Em Julho, deverá ser anunciada a tão esperada proposta de reforma. Sobre essa proposta pouco se sabe. A ideia seria simplificar a teia de regras e simular preocupação com o envolvimento dos órgãos soberanos dos Estados-membros na definição da sua própria política orçamental.
Do debate público que se tem desenvolvido surgem propostas como a introdução de uma regra de ouro para o investimento público, o abandono do conceito de défice estrutural, o aumento do teto para a dívida, a abordagem simétrica dos excedentes e dos défices no âmbito do Procedimento de Desequilíbrios Macroeconómicos, o tratamento mais favorável de despesas “verdes” ou o abandono das regras orçamentais em prol da criação de padrões orçamentais (se é que há alguma diferença) e a atribuição da avaliação do cumprimento desses padrões a uma entidade judiciária, o Tribunal de Justiça da União Europeia, a existência de um objetivo de rácio da dívida e uma trajetória descendente de ajustamento por país em direção a esse objetivo e a existência de uma regra relativa à despesa para os países com uma dívida superior ao objetivo do rácio da dívida, ou a introdução de uma cláusula de derrogação de âmbito geral baseada num parecer que tenha como fundamento uma análise e aconselhamento independentes.

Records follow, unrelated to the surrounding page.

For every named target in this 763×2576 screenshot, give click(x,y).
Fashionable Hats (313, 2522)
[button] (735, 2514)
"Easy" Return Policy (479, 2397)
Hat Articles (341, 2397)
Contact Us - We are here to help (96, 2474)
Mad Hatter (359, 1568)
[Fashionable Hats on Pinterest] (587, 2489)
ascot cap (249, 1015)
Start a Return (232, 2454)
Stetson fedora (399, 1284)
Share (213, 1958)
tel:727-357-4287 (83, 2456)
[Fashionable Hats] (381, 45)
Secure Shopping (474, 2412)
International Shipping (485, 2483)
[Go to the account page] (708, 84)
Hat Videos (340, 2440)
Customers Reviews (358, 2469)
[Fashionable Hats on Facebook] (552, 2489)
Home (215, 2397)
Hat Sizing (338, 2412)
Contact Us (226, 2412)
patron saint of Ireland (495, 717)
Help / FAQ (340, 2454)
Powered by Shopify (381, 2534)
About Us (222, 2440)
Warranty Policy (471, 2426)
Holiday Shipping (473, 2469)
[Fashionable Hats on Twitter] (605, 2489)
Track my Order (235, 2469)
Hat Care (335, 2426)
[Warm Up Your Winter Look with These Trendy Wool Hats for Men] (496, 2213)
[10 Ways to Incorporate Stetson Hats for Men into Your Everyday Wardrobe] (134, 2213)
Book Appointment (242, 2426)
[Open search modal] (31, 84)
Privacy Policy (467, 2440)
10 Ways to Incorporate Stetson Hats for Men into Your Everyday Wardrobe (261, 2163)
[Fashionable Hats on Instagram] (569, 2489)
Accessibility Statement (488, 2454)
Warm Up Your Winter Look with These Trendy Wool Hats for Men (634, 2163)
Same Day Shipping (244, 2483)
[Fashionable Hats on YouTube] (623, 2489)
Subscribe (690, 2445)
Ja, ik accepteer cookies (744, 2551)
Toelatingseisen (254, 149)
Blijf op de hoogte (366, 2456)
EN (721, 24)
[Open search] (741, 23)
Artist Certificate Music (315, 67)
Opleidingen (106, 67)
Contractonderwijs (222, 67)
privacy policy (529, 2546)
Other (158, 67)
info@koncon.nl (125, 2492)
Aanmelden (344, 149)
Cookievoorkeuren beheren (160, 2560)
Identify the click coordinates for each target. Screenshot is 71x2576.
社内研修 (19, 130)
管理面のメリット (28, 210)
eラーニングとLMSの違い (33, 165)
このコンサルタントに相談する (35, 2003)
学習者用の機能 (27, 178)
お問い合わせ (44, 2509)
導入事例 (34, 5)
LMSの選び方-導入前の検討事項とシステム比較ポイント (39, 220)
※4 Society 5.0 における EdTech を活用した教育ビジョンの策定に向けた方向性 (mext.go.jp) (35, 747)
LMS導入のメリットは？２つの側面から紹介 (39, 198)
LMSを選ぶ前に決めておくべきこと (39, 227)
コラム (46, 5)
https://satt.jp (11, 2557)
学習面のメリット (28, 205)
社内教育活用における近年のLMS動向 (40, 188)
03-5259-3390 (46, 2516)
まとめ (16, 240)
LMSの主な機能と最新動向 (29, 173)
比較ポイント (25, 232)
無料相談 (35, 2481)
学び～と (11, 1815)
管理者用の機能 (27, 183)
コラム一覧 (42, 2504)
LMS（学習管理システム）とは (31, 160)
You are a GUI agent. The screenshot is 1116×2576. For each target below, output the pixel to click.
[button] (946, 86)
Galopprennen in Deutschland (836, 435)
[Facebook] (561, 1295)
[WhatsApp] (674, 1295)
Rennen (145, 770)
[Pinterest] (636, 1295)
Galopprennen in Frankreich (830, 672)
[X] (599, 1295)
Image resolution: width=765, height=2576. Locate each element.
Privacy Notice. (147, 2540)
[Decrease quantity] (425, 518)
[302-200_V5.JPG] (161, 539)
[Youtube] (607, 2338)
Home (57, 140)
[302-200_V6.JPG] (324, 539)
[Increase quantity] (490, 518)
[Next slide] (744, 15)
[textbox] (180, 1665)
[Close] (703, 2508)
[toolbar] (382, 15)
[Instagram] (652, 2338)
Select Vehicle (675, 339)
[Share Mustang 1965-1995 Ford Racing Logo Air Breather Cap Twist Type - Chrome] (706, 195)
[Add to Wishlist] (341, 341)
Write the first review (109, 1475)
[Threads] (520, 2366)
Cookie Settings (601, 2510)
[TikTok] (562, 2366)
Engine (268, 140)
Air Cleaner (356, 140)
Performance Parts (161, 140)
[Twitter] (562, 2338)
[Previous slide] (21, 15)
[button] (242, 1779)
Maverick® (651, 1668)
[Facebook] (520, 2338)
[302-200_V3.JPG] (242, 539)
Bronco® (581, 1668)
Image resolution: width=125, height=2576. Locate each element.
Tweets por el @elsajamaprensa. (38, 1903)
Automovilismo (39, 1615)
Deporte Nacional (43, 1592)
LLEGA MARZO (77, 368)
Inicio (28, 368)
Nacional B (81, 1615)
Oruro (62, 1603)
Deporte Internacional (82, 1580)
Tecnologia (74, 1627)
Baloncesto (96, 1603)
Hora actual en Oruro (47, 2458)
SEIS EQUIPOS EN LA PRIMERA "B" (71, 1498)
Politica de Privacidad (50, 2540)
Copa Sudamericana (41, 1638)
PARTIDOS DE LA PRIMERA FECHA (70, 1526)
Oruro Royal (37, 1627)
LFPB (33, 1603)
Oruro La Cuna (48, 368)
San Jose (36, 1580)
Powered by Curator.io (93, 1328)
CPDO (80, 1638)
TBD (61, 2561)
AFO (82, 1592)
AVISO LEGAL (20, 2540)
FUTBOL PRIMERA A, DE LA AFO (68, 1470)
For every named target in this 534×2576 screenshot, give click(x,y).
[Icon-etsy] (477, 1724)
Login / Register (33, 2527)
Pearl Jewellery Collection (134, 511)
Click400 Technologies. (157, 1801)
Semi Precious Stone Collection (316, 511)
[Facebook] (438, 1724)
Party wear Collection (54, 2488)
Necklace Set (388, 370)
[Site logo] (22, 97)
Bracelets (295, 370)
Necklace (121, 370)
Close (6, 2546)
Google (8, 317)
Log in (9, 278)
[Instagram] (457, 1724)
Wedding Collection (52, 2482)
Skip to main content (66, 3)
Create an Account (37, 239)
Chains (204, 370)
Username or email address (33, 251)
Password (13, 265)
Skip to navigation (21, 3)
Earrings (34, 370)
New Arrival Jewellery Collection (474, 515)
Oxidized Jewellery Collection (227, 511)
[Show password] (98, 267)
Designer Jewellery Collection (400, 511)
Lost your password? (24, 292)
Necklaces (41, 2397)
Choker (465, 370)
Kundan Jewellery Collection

Alguns Estados-Membros têm defendido estratégias de redução da dívida e do défice definidas consoante o contexto de cada país, por forma a que sejam compatíveis com o crescimento e a criação de emprego. Defendem ainda uma regra de despesa “simples” à qual esteja associada a cláusulas de derrogação no âmbito de acontecimentos “extraordinários” não controlados pelos governos. Sobre a exclusão do investimento público do cálculo dos limites do défice, os documentos conhecidos até agora são omissos. Sobre o sistema de sanções, afirma-se que a Comissão e o Conselho deverão continuar a ter poderes bem definidos para assegurar o cumprimento das futuras regras.
Daquilo que temos ouvido, por vontade das instituições da UE e de quem nelas manda, as sanções e o diktat serão para continuar. Também continuará o esvaziamento da democracia e da soberania.
É que às vezes é preciso que alguma coisa mude para que tudo fique na mesma.